When I started writing about Kaylee potty training last summer I optimistically wrote that I was hoping to be done buying diapers by the end of summer vacation. Well that jinxed me. We had issues and relapses and everything else you can imagine to the point where we just gave up the ghost for a while and put her fully back into diapers around Christmastime.
As I said a few posts ago, starting pre-school meant getting back onto the potty training bandwagon. Things were going fairly smoothly on that front. Kaylee even started showing signs that she was ready to be out of diapers overnight. She’d had a few dry nights in a row and was able to sleep in her underwear at naptime as well. But despite those improvements I still wasn’t willing to call her fully potty trained or to get rid of our diaper stash. And I am glad that I didn’t. She had a brief bout of diarrhea one night that we put her back into diapers for. We explained that her poops were sick and that the diaper would help make them better. Thankfully the next morning she was over her issue and back into underwear she went.

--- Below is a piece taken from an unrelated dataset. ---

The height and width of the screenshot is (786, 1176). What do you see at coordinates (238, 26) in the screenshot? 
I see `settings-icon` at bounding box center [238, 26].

Then, early last week something changed in our house and it was only then that I was finally ready to declare our house diaper free. Cameron has been having some sleep issues for a while now and we’ve been seeing someone to help him through the issue. Since the middle of December he’s finally been sleeping through the night and not coming into our room in the middle of the night. Once in a while he will have a nightmare or something that will still bring him to our room, but I can count on one hand the number of times it’s happened since December.
Last Monday around 3:00 in the morning I was jolted awake by something tickling my knee. It turned out to be Cameron. His pajama tops had brushed up against my knee (which was hanging out of the blankets over the edge of the bed) as he made his way to come and see me. No nightmare this time, just a brief relapse to his old habits. I hugged and kissed him and sent him back to his own bed. Once he was gone I tried, unsuccessfully, to get back to sleep. Now that I was awake I realized I was roasting in my blankets and even having our fan on high was doing nothing to make me comfortable.
I tossed, turned, and lightly dozed for about another 30 minutes. Just as I was getting close to fully falling asleep there was a small sound at my bedroom door. This time it turned out to be Kaylee. I was quite surprised by this because I can count on one hand the number of times she’s gotten up in the middle of the night her whole life. Unlike the boys, she’s never really been a nighttime wanderer. One look at her face though told me why she was out of bed. I quickly asked, “Do you need to go potty?” And with a desperation that can only be achieved by an overly full bladder she nodded.
I guided her across the house to the kids bathroom and turned on the light for her. She got undressed and did her thing, then after washing up climbed gratefully back into her bed and went right back to sleep. I meanwhile stumbled across the house back to my own bed and though I had finally cooled off enough to sleep I was now wide awake. I lay there trying to fall back asleep until around 4:00 before finally giving up and getting up for the day. The only up side to my late night visitors was that I had almost 2 hours of peace and quiet before anyone in my house began stirring.
Getting up that early made for a really long Monday, but as I reflected back on the incident in the light of day I realized that if Kaylee was at the point that she could rouse herself out of bed in the middle of the night to make a trip to the bathroom, then she was truly ready to be completely done with her diapers. Although it’s been just about a month since I have changed a diaper I still can’t quite believe it’s over. It feels like this is a brief respite and soon we will be mired down in diapers galore again.
Many of my friends have announced recently that they are expecting, and their happiness and excitement has stirred something inside me that briefly made me want another child. The feeling was quickly squashed by remembering all the work that we’ve put in to get our kids to this point. We are finally at the stage where all three are pretty much independent. There is very little we have to do for any of them on a regular basis any more and that is very liberating. Besides, would I really want to start over with another kid in diapers? No thanks!
I am declaring this house a diaper free zone.